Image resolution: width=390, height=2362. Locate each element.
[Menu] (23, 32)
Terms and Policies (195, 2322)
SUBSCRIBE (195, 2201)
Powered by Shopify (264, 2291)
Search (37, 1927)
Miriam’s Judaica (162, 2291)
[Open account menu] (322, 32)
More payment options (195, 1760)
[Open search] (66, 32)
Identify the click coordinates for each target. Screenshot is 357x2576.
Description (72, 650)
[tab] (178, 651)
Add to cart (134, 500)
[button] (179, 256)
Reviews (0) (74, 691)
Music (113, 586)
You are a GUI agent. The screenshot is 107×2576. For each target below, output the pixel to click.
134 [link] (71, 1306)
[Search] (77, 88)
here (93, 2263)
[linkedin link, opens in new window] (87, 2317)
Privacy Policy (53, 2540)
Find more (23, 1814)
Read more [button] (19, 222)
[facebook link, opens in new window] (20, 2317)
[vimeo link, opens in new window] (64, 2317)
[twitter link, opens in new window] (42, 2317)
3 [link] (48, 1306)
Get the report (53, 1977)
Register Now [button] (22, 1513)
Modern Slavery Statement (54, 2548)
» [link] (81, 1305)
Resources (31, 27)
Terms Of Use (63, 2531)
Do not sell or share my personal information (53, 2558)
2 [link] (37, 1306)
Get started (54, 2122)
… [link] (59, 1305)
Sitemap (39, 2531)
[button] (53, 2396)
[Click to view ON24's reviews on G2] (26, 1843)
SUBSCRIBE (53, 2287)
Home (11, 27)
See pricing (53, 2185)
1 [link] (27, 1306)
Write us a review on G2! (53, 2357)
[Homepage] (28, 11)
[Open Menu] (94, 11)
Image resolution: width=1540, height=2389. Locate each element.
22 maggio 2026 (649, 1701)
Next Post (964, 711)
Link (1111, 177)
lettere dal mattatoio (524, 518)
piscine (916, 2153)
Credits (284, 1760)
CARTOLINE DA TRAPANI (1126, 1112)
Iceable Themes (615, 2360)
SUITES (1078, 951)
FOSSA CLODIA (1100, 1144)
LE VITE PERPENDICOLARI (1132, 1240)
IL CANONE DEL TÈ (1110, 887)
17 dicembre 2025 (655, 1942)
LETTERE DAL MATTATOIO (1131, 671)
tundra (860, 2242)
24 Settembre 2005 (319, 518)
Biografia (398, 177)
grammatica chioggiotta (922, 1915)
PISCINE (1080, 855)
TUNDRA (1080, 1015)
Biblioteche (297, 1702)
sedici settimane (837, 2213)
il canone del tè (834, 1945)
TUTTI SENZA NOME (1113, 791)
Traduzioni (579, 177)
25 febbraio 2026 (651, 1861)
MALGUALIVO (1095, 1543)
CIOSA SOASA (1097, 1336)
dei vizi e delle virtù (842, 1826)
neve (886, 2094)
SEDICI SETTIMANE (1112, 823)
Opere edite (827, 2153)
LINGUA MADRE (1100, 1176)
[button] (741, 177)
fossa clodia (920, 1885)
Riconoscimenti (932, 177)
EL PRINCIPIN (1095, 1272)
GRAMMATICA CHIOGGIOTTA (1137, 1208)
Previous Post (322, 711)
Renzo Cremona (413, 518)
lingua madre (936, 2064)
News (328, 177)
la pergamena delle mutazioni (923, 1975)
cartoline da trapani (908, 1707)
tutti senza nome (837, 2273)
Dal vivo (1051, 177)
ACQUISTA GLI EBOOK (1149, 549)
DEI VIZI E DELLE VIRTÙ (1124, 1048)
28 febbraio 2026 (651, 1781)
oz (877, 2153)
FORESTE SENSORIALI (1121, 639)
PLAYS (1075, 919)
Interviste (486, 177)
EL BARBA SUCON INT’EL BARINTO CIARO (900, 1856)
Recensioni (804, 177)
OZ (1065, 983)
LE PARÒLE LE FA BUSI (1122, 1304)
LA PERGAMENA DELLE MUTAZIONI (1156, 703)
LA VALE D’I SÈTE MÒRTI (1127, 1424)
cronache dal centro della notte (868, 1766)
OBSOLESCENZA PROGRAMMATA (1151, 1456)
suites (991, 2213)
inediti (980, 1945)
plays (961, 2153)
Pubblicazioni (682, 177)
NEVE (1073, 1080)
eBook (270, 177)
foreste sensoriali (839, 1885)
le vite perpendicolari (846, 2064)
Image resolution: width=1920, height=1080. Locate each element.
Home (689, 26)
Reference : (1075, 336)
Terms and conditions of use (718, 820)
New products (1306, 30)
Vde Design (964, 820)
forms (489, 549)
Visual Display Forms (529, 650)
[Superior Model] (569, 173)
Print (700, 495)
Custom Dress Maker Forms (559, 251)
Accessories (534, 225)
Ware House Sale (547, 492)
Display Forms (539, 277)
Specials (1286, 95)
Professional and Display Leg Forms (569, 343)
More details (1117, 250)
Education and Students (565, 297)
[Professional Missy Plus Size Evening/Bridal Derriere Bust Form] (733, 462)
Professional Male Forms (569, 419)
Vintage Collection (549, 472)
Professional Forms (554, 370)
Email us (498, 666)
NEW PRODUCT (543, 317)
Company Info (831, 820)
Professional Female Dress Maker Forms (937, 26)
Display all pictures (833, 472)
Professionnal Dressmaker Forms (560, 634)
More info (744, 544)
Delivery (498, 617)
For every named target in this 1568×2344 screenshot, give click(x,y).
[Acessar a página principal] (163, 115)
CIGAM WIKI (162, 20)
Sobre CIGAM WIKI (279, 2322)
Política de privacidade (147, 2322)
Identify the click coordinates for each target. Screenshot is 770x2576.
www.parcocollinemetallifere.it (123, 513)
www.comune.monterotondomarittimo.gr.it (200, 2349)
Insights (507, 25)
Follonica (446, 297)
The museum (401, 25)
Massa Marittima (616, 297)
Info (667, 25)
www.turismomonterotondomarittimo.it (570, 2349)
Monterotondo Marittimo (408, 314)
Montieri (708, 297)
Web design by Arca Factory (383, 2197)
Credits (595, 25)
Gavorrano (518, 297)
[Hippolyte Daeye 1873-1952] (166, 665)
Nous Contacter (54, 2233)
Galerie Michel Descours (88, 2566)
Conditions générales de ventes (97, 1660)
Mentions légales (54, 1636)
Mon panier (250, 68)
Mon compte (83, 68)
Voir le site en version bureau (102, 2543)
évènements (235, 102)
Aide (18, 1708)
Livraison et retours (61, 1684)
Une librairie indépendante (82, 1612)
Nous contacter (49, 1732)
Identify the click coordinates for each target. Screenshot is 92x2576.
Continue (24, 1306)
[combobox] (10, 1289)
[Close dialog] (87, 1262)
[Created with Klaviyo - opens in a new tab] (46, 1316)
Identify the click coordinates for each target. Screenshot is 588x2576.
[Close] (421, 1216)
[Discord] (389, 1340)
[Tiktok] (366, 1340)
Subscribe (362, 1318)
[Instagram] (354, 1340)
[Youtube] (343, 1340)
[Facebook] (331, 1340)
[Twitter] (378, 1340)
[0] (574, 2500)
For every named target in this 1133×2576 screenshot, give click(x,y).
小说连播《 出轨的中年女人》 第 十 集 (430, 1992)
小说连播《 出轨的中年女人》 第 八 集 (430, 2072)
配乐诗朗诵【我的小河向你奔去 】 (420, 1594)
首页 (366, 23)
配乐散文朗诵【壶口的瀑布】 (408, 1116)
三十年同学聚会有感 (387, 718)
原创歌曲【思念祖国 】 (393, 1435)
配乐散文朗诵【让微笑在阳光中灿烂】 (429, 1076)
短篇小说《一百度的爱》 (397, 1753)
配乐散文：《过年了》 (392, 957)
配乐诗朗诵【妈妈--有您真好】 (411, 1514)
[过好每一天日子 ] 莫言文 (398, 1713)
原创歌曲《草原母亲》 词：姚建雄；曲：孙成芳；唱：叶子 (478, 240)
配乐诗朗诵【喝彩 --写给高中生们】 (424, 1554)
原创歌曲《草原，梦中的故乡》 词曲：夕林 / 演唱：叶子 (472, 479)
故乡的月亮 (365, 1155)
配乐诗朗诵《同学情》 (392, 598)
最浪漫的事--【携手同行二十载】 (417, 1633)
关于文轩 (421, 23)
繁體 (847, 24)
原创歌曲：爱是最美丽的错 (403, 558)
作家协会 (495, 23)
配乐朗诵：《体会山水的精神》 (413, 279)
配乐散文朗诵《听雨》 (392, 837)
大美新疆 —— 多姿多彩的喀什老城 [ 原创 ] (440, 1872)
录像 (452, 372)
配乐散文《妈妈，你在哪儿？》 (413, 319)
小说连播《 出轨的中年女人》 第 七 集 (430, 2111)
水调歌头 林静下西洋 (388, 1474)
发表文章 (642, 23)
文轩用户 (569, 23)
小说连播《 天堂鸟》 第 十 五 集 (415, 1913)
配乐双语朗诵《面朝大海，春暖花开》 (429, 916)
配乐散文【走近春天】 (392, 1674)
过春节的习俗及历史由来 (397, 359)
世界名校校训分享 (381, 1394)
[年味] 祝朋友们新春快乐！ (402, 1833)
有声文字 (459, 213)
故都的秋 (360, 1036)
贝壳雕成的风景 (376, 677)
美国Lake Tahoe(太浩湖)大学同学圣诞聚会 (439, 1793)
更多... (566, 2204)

+--

▶ Task details:
Search the entries above for "coordinates". Show every line that has it.

▶ Task result:
Identify the click coordinates for each target. Screenshot is 357x2576.
Identify the click coordinates for each target. Screenshot is 770x2576.
Identify the click coordinates for each target. Screenshot is 92x2576.
Identify the click coordinates for each target. Screenshot is 588x2576.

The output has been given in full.